Analysts predict changes to influence commodities

Citi research analysts predict emerging economic patterns will influence commodity trading

NEW YORK (AP) -- Citi Research analysts have predicted that emerging global economic patterns will require commodity investors to evaluate each sector individually as they hunt for ways to make profits.

Although demand is expected to increase as global growth improves, commodity prices are not likely to move sharply higher, Citi Research analysts wrote in a forecast released Monday.

"As demand rebounds, commodity performance is likely to become more differentiated, with winners and losers depending on the supply/demand balances for individual commodities," they wrote.

As an example, they noted the U.S. natural gas market. An energy boom has built up ample inventories of the fuel, which early this year contributed to a price drop to a level not seen in a decade. Prices since have rebounded.
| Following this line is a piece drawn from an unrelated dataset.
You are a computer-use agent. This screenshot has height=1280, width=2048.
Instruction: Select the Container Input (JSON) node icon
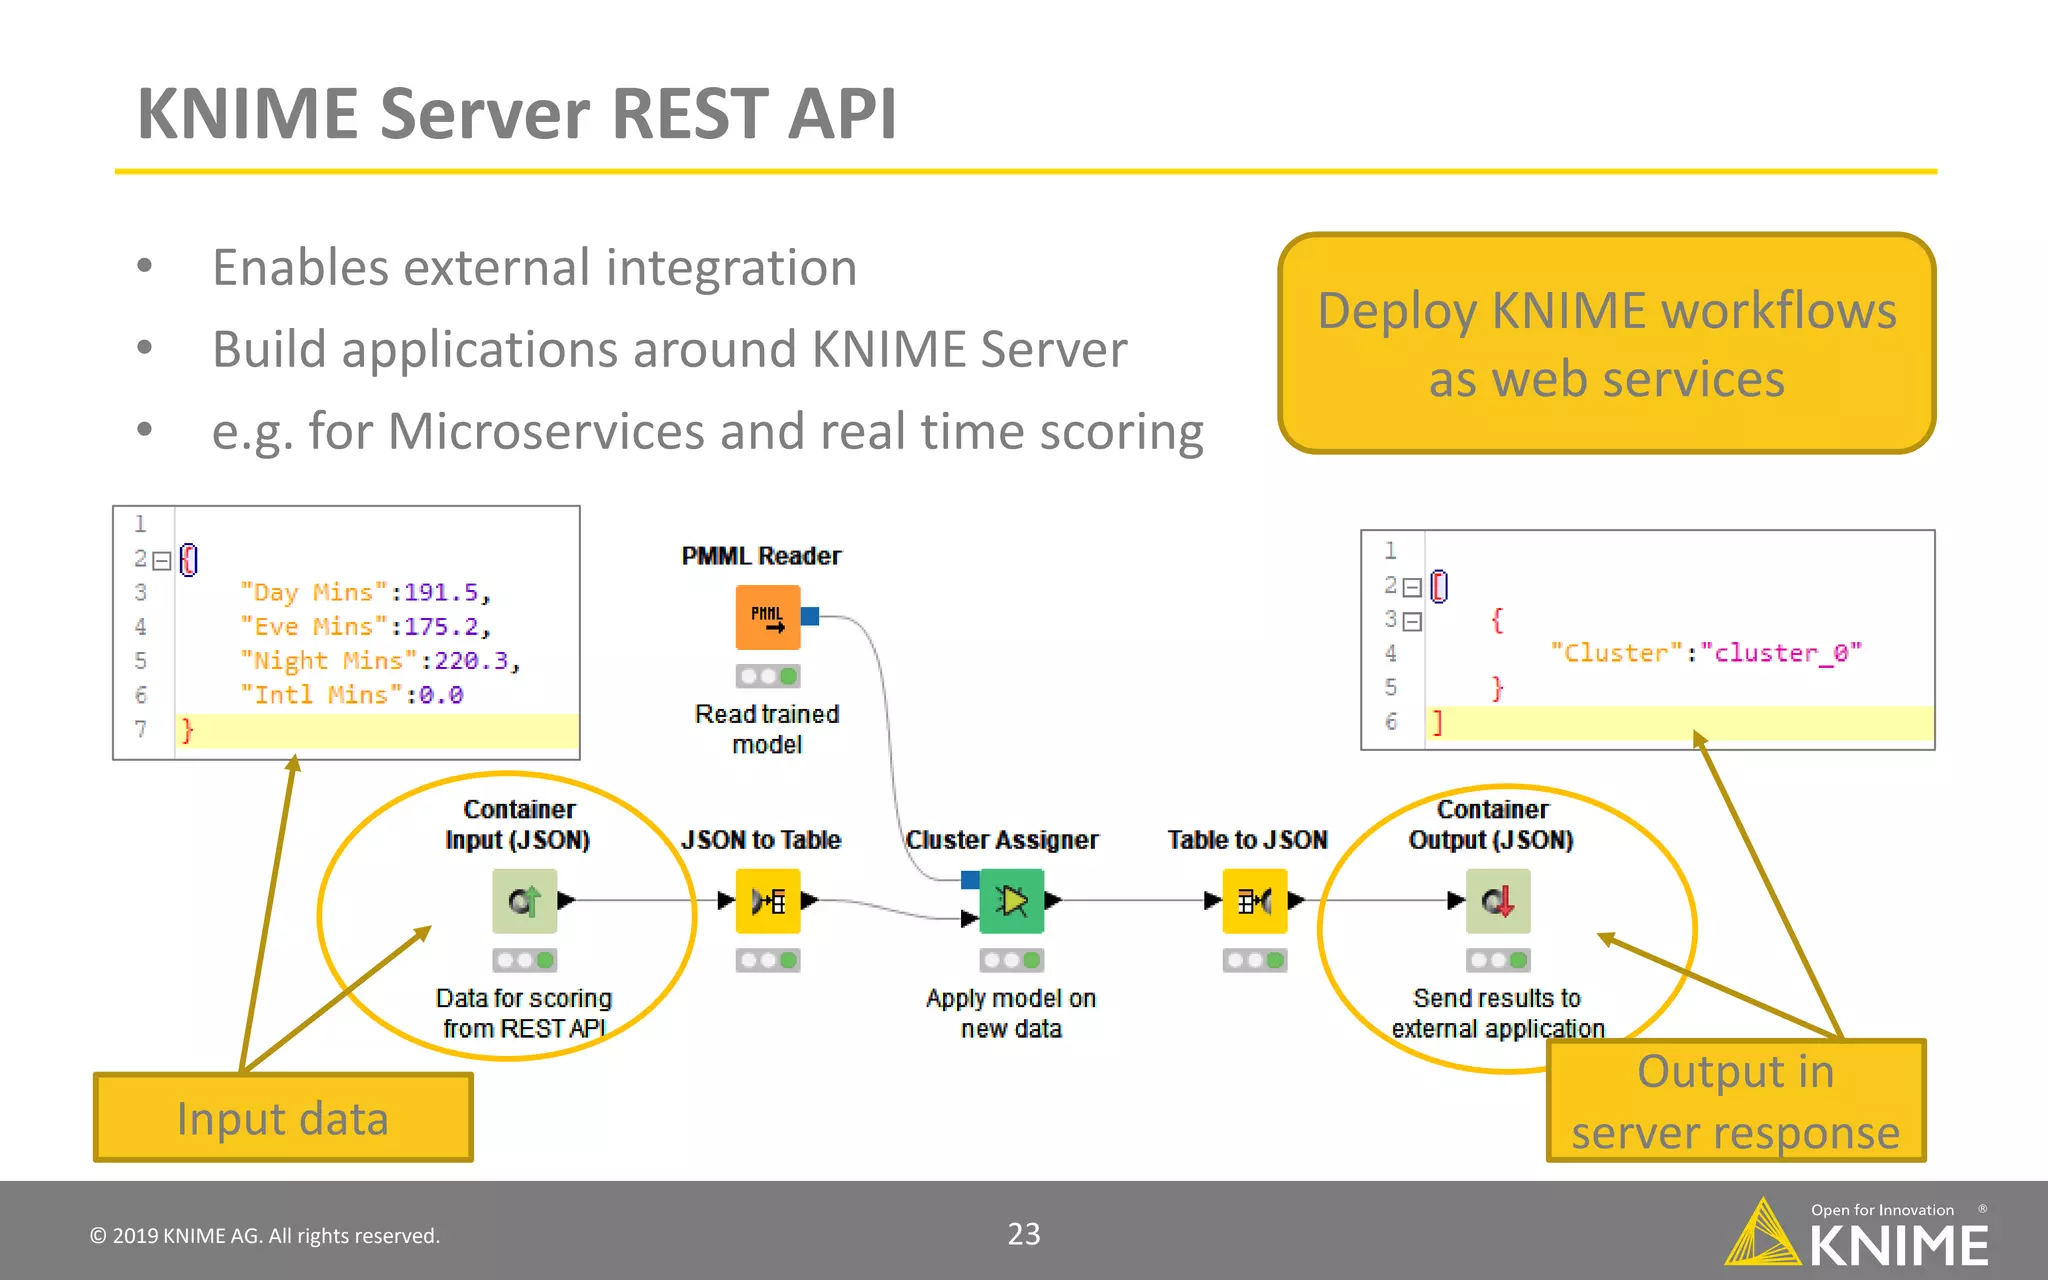524,901
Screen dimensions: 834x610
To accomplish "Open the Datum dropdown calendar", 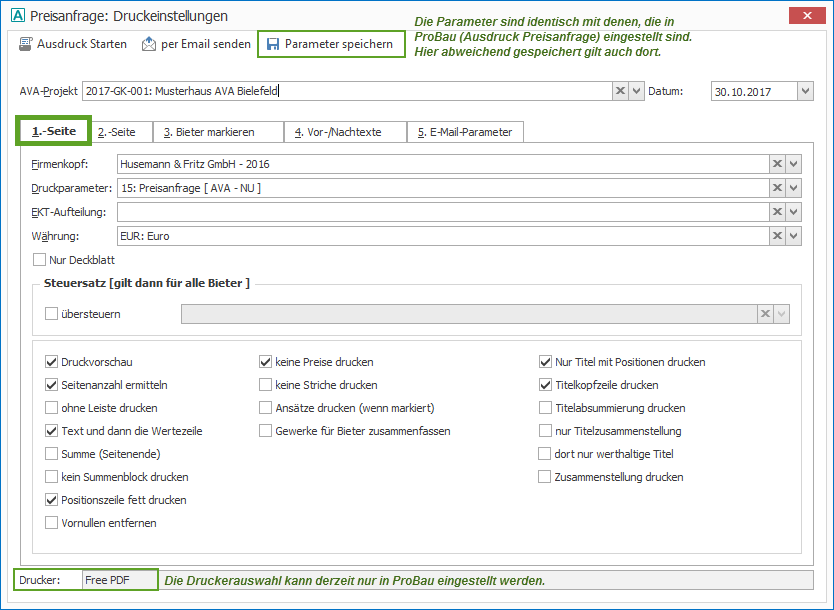I will [x=805, y=91].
"What first occurred in U.S. natural gas — a marshaling of capital and a new supply surplus — is being replicated across most commodities, including critical industrial and bulk commodities and in longer-lead time products such as oil, even with risks to supply disruptions," wrote Citi analysts led by Edward Morse.

For the past several years, commodity prices have benefited from emerging economies in China and other countries that have boosted demand for raw materials such as oil, copper and agricultural products.

But China's appetite for commodities is now growing at a slower pace, and it is developing an economy that relies less on basic materials, the Citi note stated.

In addition, seasonality is playing more of a role, "impacting fuel and food and through them inflation rates across the world," the analysts said. "This increase reflects changing precipitation and temperature as well as changing inventory patterns."

The Citi analysts believe the changing patterns will create ways to invest across different asset classes, "combining commodities with foreign exchange as well as other asset markets, including equities."